= CONSIGNE =
Mettez à jour l'extrait consacré à Paolo Canevari : recopiez tout le passage depuis « S'en est suivie » jusqu'à « je comprenne pourquoi? », en substituant « passion » à « fascination ».

= EXTRAIT DU DOCUMENT =
··········

Paolo Canevari
(english version just follows the french one)
D'abord regardez cette vidéo vue à l'expo "Vanités", musée Maillol jusqu'au 28 juin 2010 (trop tard donc :)
http://www.youtube.com/watch?v=nM0ocSIvM70
Quand j'étais petit, il y avait dans mon quartier un immeuble à l'angle d'une rue. Un jour un camion a foncé à grande vitesse dans cet immeuble et l'a éventré. Outre le drame des familles qui devaient s'y trouver, drame auquel je n'ai pas eu accès, l'immeuble est resté éventré pendant toute mon enfance et jusqu'à mon départ. Ce n'est que bien plus tard qu'il a été détruit, remplacé par un square. Ainsi, au moins une fois par semaine je passais devant cet immeuble qui offrait à la vue de tous son intérieur : tapisseries à grosses fleures bleues, lattes de parquet sectionnées, carrelage mural et même des chiottes encore solidement accrochées au mur. C'est ça. Un intérieur, très privé à la vue de tous. Un intérieur qui aurait dû le rester et qui est devenu extérieur, une intimité exposée.
S'en est suivie une fascination pour les murs. Les murs, les murets, les murettes, les murs au milieu de nulle part, les murs légendaires comme le Mur Païen dans les Vosgues ou le Mur d'Hadrien, sorte d'ancêtre du mur de Berlin ou du moins poétique mur en Isarel, la Grande Muraille de Chine ou juste les murs des villes, les murs aveugles ou ceux qu'on devine avoir fait parti d'un intérieur et qui sont devenus extérieurs, avec restes de tapisserie ou juste les marques encore visibles des cloisons qui séparaient les pièces des appartements.
Mais qu'est-ce qui m'a fasciné si longtemps sans que je comprenne pourquoi?
Paolo Canevari dans "Bouncing Skull" présente la même chose: un immeuble éventré. Mais parce qu'il est montré au milieu d'une exposition sur les Vanités et parce qu'au premier plan il fait jouer un gamin visiblement tout droit sorti des années 80, période de mon enfance, et parce que ce gamin joue au foot avec un crâne humain, je comprends quelque chose. D'abord je vois soudain que l'immeuble éventré ressemble aussi à un crâne.

··········

= DONNÉES PRÉSENTÉES =
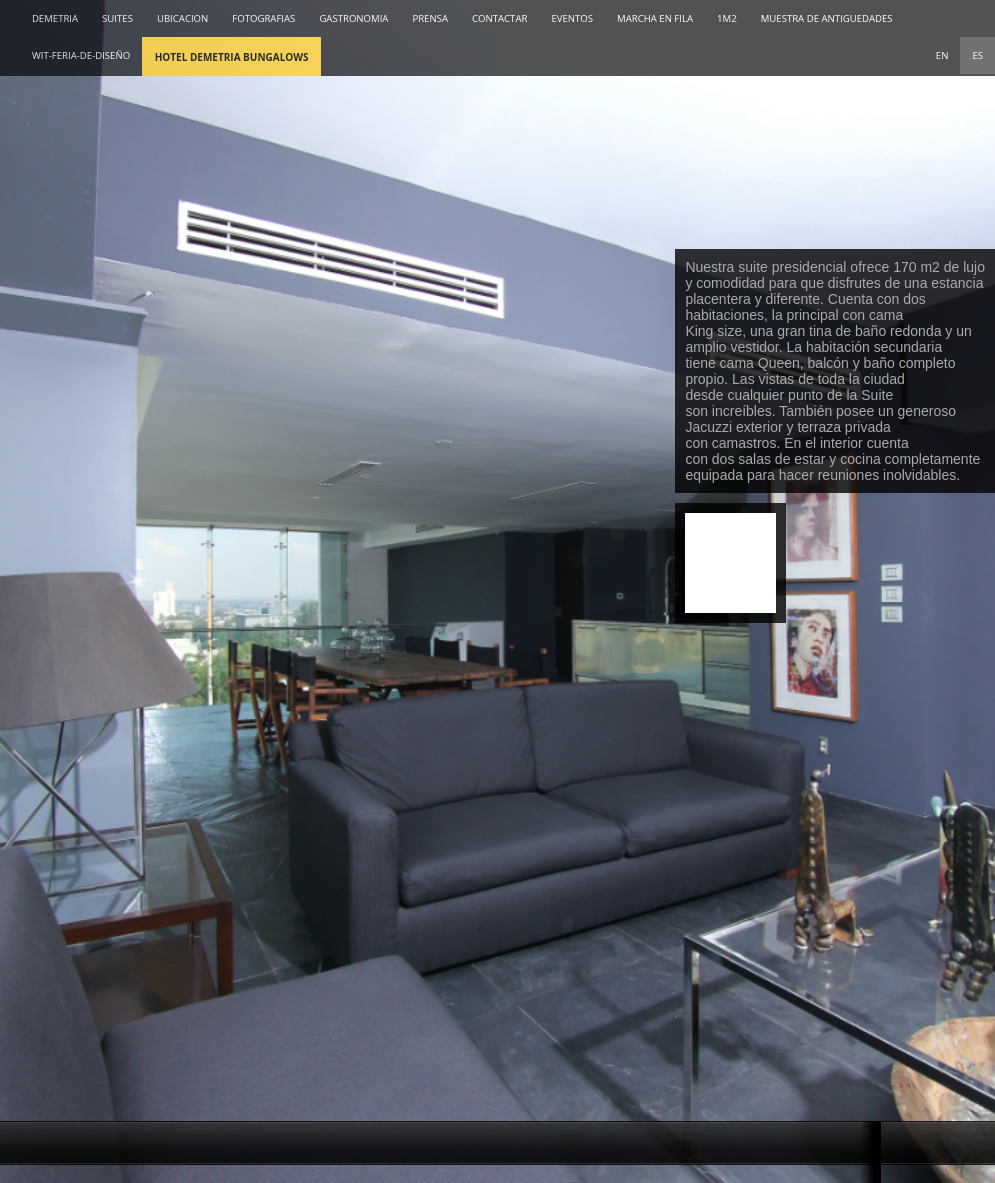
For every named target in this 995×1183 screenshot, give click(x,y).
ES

··········

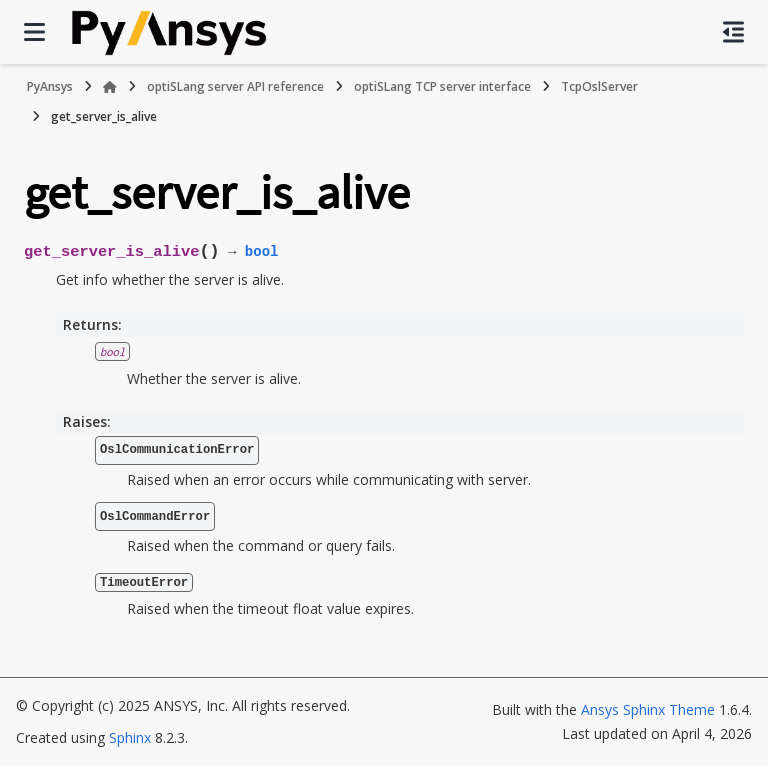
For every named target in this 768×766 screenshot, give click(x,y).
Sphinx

··········

= RÉPONSE =
S'en est suivie une passion pour les murs. Les murs, les murets, les murettes, les murs au milieu de nulle part, les murs légendaires comme le Mur Païen dans les Vosgues ou le Mur d'Hadrien, sorte d'ancêtre du mur de Berlin ou du moins poétique mur en Isarel, la Grande Muraille de Chine ou juste les murs des villes, les murs aveugles ou ceux qu'on devine avoir fait parti d'un intérieur et qui sont devenus extérieurs, avec restes de tapisserie ou juste les marques encore visibles des cloisons qui séparaient les pièces des appartements.
Mais qu'est-ce qui m'a fasciné si longtemps sans que je comprenne pourquoi?